The deconstruction of my faith began with a seed of doubt planted in college by a fellow person of faith. They have no clue what they started, and they never will because it doesn’t matter, the soil was fertile, to use a biblical parlance. That was over ten years ago, and I’m still in the process of figuring out who, or what exactly, I believe in. It’s a difficult way to be. Not comfortable, not fun. There are mountains of questions with seemingly little to no answers. I’ve had to snuggle up to this feeling of doubt and uncertainty, and it’s slowly transforming into wonder and excitement.

So I don’t find myself as a person of faith. That prevents me from adopting a firm stance in either the theist nor atheist camp. I just can’t do it. I don’t have the certainty to decide that there is or isn’t some sentient force controlling, creating, modifying, or altering life and existence. I do however remain hopeful that clarity will come to myself, and preferably to everyone else as well. For a while now this has left me identifying as an agnostic. Specifically a weak agnostic (and that has nothing to do with my physical fitness, but neither would it be a faulty descriptor). What I didn’t realize is that I haven’t been properly “identifying” myself. So once again, I find that I am wrong about something that I had become pretty sure about.

What I’ve recently discovered about identity is this, and it seems to come down to etymology and parsing of terms: Agnosticism has nothing to do with belief. It is strictly used to describe the state of knowledge, or rather the lack thereof. Theism and atheism are the two primary terms directly related to the idea of belief.
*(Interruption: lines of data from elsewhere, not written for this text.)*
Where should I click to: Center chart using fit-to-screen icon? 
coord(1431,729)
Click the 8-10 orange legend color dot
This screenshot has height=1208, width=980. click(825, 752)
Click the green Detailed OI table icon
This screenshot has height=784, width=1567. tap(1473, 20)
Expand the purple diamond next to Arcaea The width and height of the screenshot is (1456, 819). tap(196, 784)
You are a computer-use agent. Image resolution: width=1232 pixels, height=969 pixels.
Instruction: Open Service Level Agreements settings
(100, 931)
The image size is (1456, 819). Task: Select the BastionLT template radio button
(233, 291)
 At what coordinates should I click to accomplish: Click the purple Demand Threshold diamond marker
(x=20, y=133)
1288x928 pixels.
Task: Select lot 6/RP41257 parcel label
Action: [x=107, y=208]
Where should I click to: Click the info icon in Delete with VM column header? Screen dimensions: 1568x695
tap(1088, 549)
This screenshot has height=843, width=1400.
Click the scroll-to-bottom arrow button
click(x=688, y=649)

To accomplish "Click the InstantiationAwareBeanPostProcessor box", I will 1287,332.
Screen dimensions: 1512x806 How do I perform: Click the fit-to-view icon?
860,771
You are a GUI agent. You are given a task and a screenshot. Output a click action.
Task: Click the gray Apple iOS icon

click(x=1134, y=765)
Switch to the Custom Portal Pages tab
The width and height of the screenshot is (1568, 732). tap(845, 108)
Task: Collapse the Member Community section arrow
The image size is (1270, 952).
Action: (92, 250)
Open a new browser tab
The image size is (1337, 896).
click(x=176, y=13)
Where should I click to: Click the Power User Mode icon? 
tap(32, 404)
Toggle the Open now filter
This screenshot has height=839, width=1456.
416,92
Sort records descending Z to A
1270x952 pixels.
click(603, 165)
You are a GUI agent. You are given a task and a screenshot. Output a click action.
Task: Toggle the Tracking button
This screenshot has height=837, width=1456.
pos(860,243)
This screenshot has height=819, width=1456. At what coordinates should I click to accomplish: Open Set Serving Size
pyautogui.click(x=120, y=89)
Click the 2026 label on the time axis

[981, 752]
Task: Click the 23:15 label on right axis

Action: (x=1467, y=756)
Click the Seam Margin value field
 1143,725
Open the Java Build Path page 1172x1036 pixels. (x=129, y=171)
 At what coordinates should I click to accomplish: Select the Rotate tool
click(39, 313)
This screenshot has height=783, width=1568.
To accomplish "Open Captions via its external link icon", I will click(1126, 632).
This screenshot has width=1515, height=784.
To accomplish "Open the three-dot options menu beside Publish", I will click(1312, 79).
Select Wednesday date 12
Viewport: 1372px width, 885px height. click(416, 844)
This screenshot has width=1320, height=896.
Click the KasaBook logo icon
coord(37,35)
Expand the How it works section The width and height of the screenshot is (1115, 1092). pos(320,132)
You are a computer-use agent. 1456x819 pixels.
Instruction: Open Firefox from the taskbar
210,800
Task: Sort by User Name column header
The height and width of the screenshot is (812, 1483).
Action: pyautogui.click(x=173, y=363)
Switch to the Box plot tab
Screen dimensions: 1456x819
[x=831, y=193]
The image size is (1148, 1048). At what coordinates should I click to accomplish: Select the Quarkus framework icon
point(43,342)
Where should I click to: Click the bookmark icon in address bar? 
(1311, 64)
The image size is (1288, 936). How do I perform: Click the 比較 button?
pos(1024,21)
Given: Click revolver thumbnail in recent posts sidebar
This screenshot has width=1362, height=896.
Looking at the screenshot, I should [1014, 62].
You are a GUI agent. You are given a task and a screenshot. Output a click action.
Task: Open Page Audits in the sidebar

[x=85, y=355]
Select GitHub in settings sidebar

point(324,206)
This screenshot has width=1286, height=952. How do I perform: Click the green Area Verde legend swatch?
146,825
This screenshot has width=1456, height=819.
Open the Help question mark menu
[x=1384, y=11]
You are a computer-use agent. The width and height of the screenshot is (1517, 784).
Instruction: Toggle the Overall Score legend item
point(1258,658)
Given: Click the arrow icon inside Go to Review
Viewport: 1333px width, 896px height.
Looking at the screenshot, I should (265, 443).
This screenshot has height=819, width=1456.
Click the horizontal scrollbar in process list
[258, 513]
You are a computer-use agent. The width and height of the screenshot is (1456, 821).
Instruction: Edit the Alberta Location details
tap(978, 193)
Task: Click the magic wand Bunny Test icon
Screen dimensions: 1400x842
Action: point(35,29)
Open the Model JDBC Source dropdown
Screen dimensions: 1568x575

This goes back to the original Greek, term usage, yada yada yada.

So apparently I can’t be just an agnostic since that term says nothing about my belief. I’m left with what I’m told, by an atheist no less, is a binary choice. I either believe a god or gods exist, or I don’t! That’s it. A two-point spectrum. No middle ground. There is no term for the person who neither believes nor doesn’t.

So I could be an agnostic-atheist, or even an agnostic-theist. The term “apatheist” doesn’t work because I do care about whether a god exists or not. It is an important issue for me. “Non-theist” implies atheism, which I am not an atheist. “Ambivalence” is more of an attitude, the adjective rather than the noun. “Irreligious” seems too broad of a term for me. “Skeptic” also isn’t specific enough.

So what do I call myself? Does it matter? What do we do with these individuals who “just don’t know”?

Well, I’ll probably just continue calling myself agnostic as related to belief, unless I’m in the company of those who like to dissect words. That is until I discover, or maybe just invent, the term that adequately describes my state of belief.